Fundraising think tank Rogare has today called for the creation of a fourth independent fundraising body, based on the Committee of Advertising Practice, to “devise and own” the Code of Fundraising Practice.
In a blog, Adrian Sargeant (pictured), director of the Centre for Sustainable Philanthropy at the University of Plymouth, said the Institute of Fundraising’s decision to allow lay members to sit on its standards committee was “mere tinkering” and called for the creation of a new body: the Committee for Fundraising Practice.
“I (obviously) have no difficulty with our profession being held to account by the public we serve, but the vehicle for doing that is the FRSB and not our professional standards committee,” he said.
“This is a once-in-a-decade opportunity to get the regulation of fundraising right and install a regime that actually has some bite. We need: A Committee of Fundraising Practice – populated by knowledgeable individuals who can set and maintain the code”.
Sargeant also said that the Fundraising Standards Board should receive extra funding from a “small Gift Aid levy” and should oversee the CFP in much the same way that the Advertising Standards Authority oversees the CAP in the advertising world.
“We also need: A properly-funded and independent FRSB to adjudicate against that code – which pulls into its remit all professional fundraising practice," he said. "To do this it should be funded by a small cut of Gift Aid in the same way as the ASA is funded by 0.1 per cent of all advertising revenues.
“In this way all fundraising charities would be included in the scheme and the FRSB would have enough of a budget to conduct its own monitoring operations just as the ASA currently do in the field of advertising.
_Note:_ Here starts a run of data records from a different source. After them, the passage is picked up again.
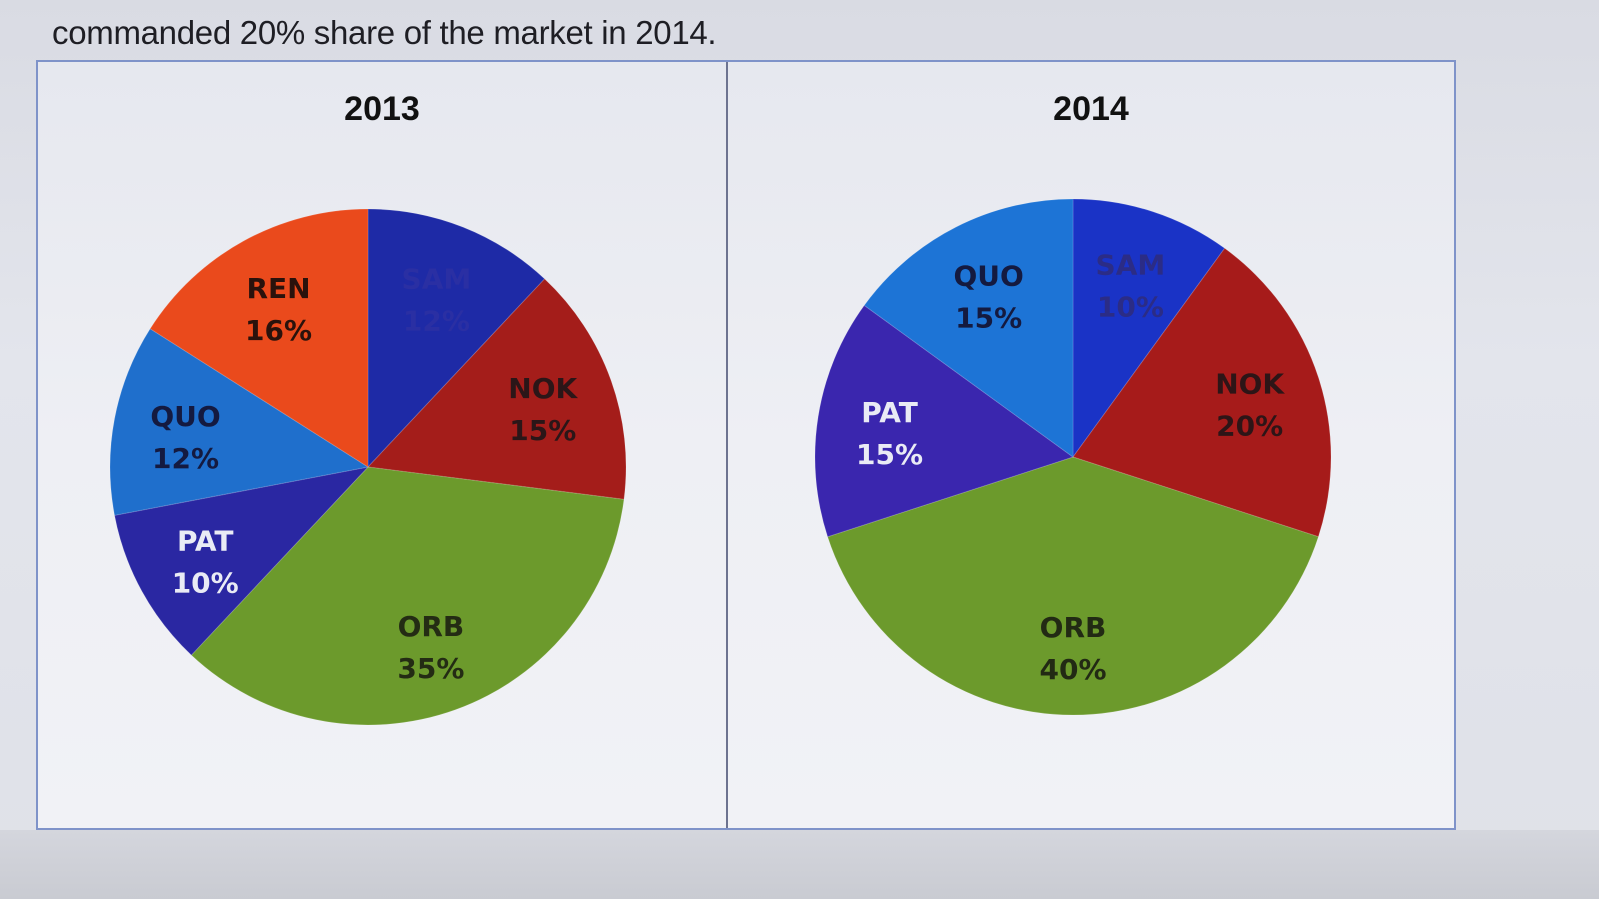 The width and height of the screenshot is (1599, 899). I want to click on slice-name-label: REN, so click(278, 288).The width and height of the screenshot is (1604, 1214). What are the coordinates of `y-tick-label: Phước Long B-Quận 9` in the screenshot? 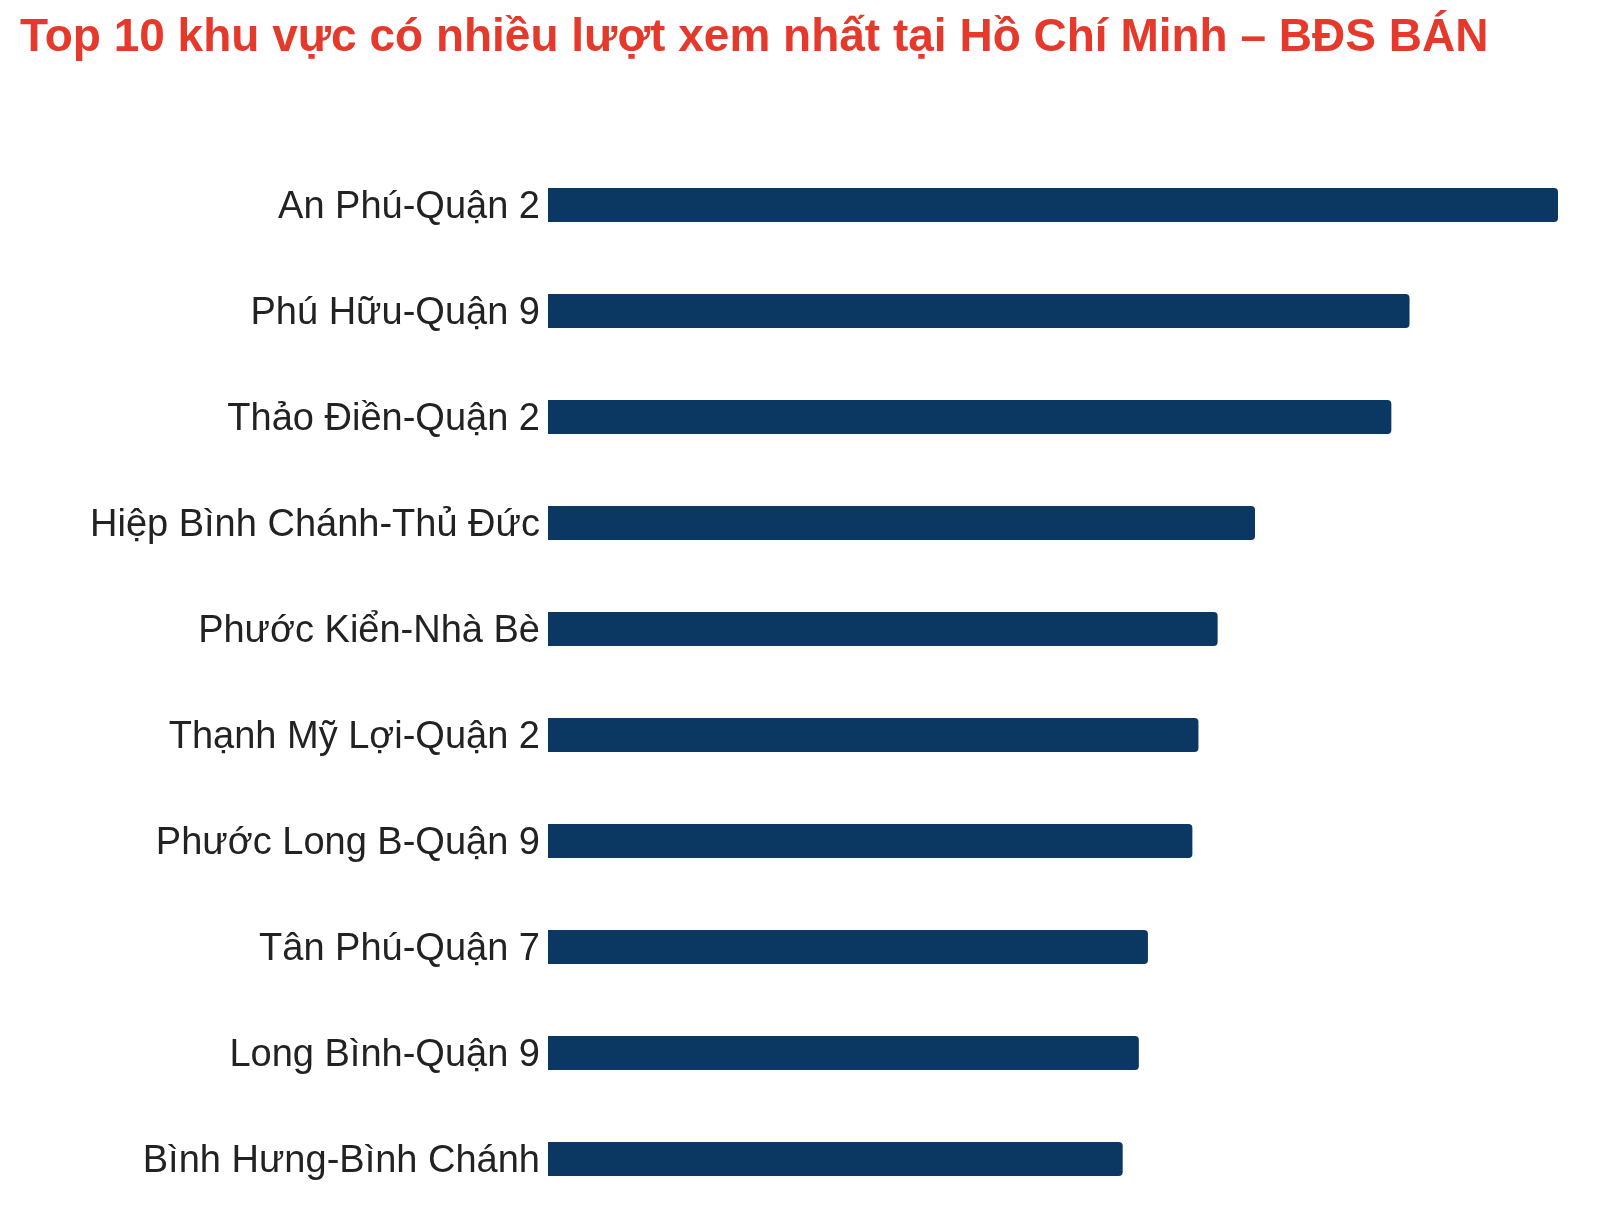 It's located at (348, 842).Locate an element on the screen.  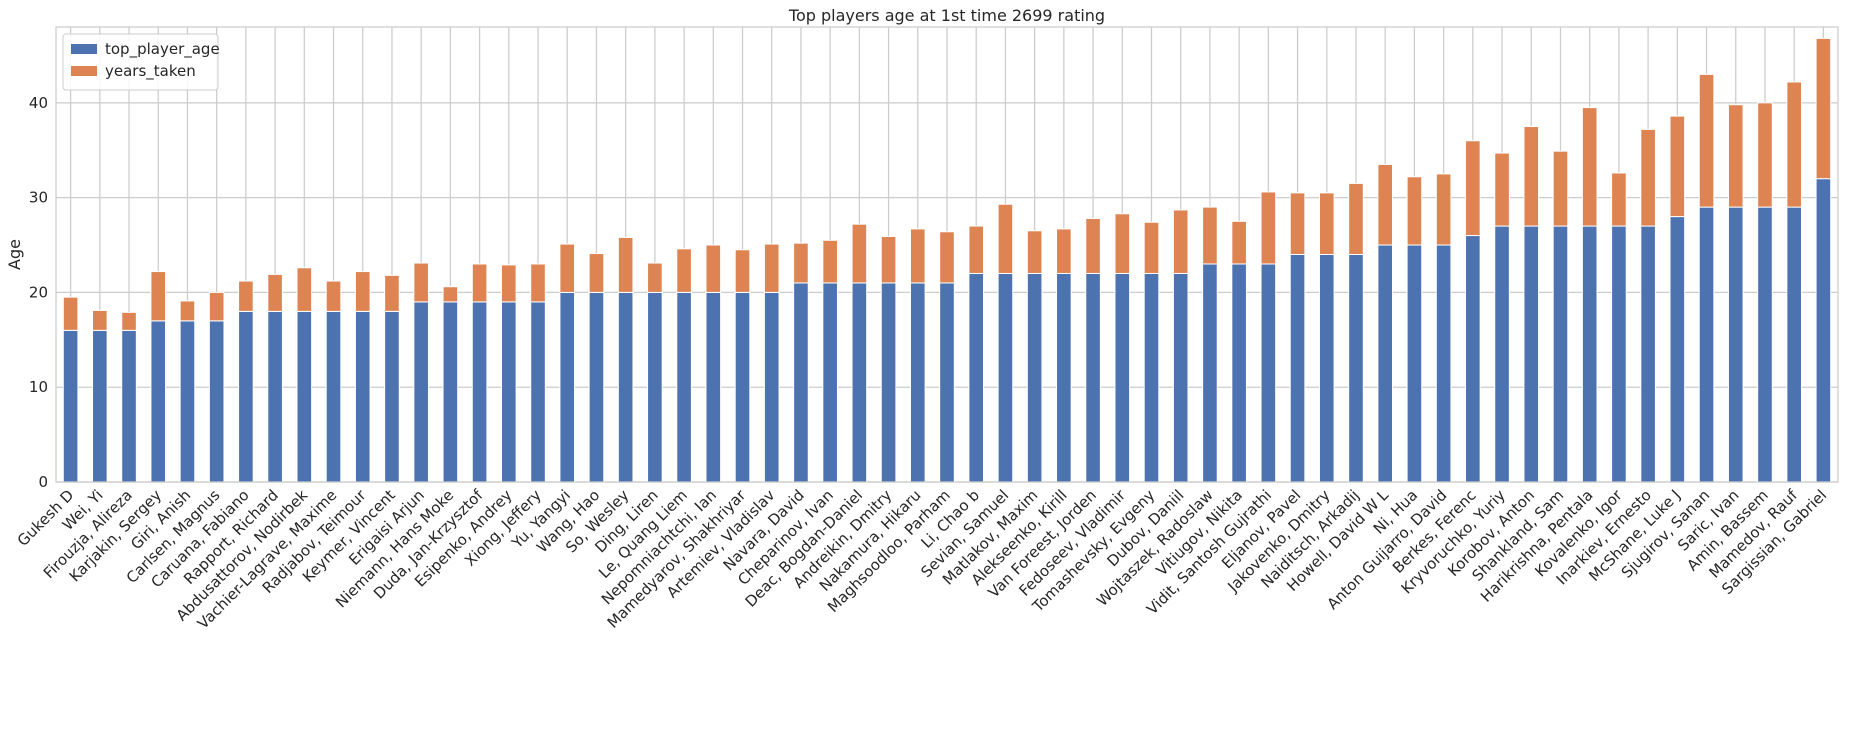
bar-years-taken-nepomniachtchi-ian is located at coordinates (714, 268).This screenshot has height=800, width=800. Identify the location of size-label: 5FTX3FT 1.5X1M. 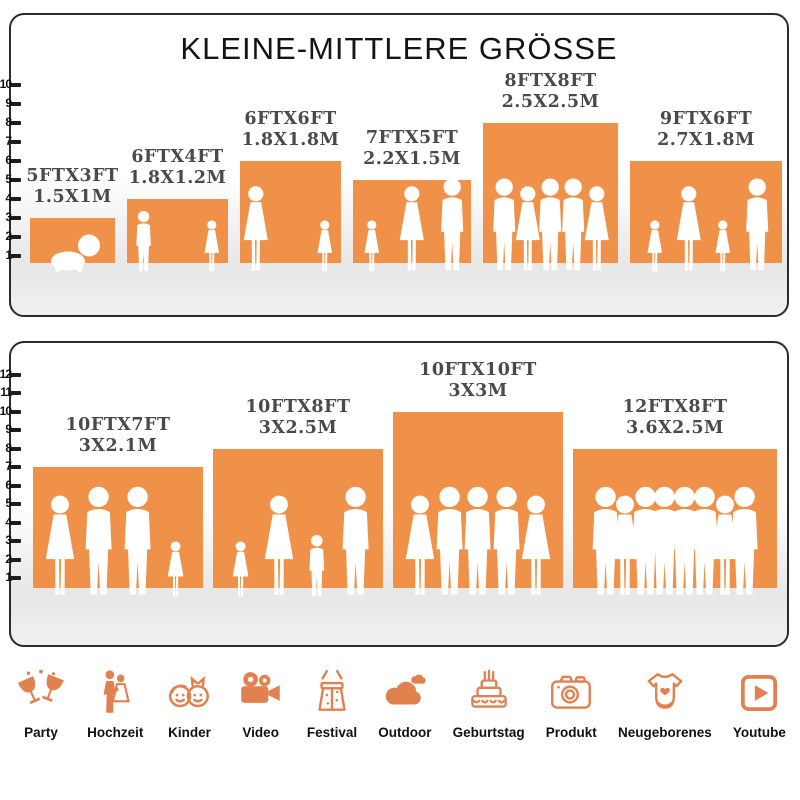
(72, 186).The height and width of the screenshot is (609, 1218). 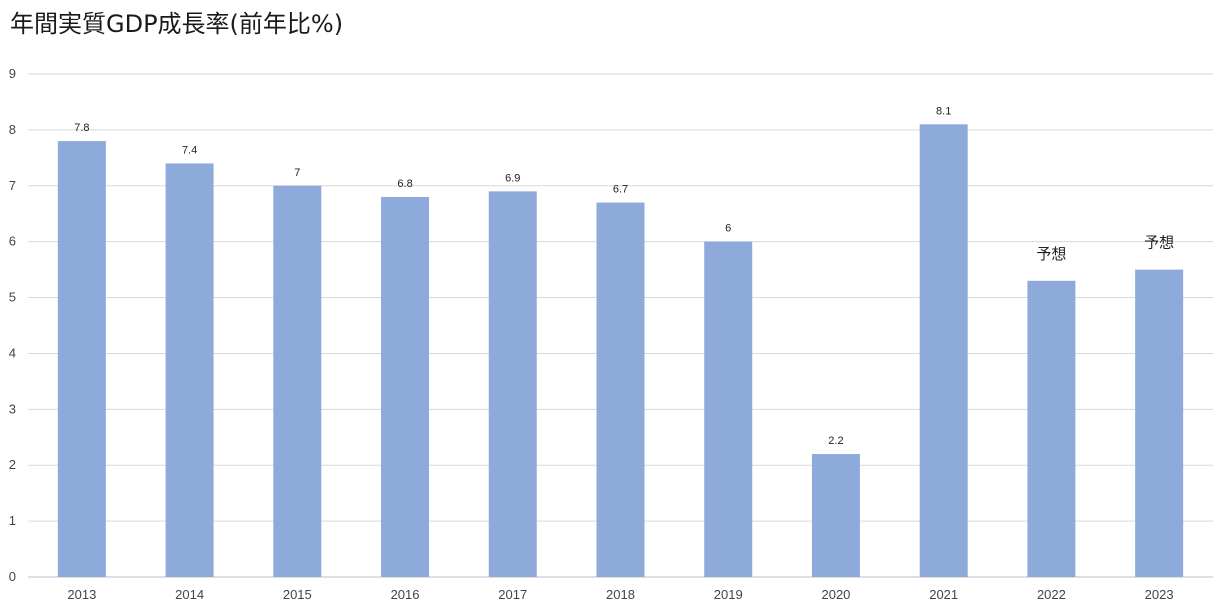 I want to click on y-tick-label: 1, so click(x=12, y=520).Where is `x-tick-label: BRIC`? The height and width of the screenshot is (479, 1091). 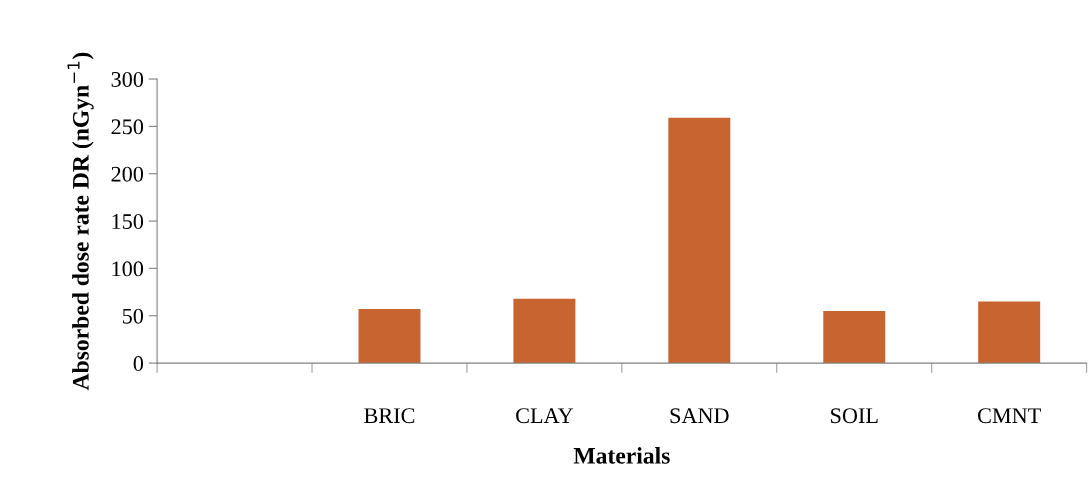
x-tick-label: BRIC is located at coordinates (390, 416).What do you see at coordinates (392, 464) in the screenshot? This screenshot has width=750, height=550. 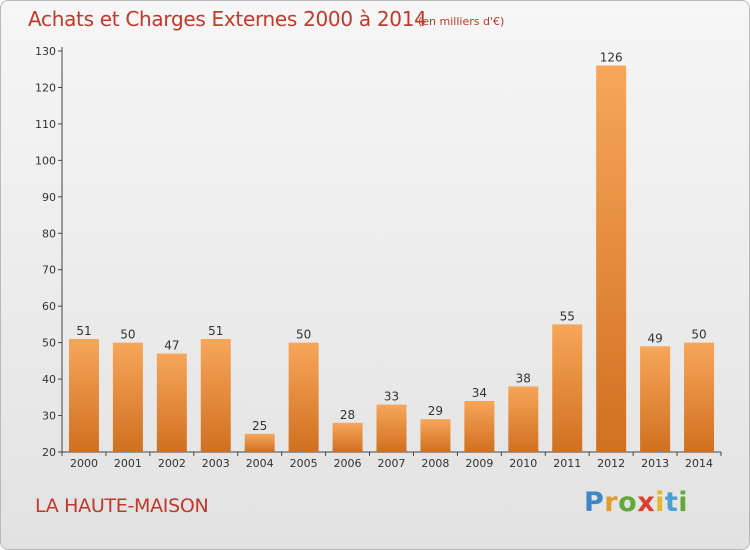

The ASA compliance surveys typically identify that around 97 per cent of all advertising is compliant with the industry code”.
Both Sargeant, and Ian MacQuillin, director of Rogare, used blog posts on the CSP’s website to criticise the Institute of Fundraising’s response to the FRSB’s interim report.
MacQuillin said that having more lay members than professional fundraisers on the standards committee, “implies that fundraises can’t be trusted”.
“At a time when the fundraising profession is supposedly trying to rebuild public trust,” MacQuillin writes, “this sends a message that the only way so-called ‘professionals’ in fundraising can be trusted is if they have lay people (those against whom fundraisers ‘conspire’?) looking over their shoulders to make sure they behave themselves”.
MacQuillin also said that the new look standards committee “threatens trust in the independence of the FRSB”, as Alistair McLean, chief executive of the FRSB, is now a voting member.
“Would the public be able to completely trust the FRSB to investigate a breach of a standard that it had been instrumental in setting, especially if the standard was found to be wanting in some way?”
Rogare said in a statement that Sargeant will be writing to the minister for civil society to “outline these ideas”. The think tank will also be publishing a white paper “later this summer” outlining the proposal in “greater detail”.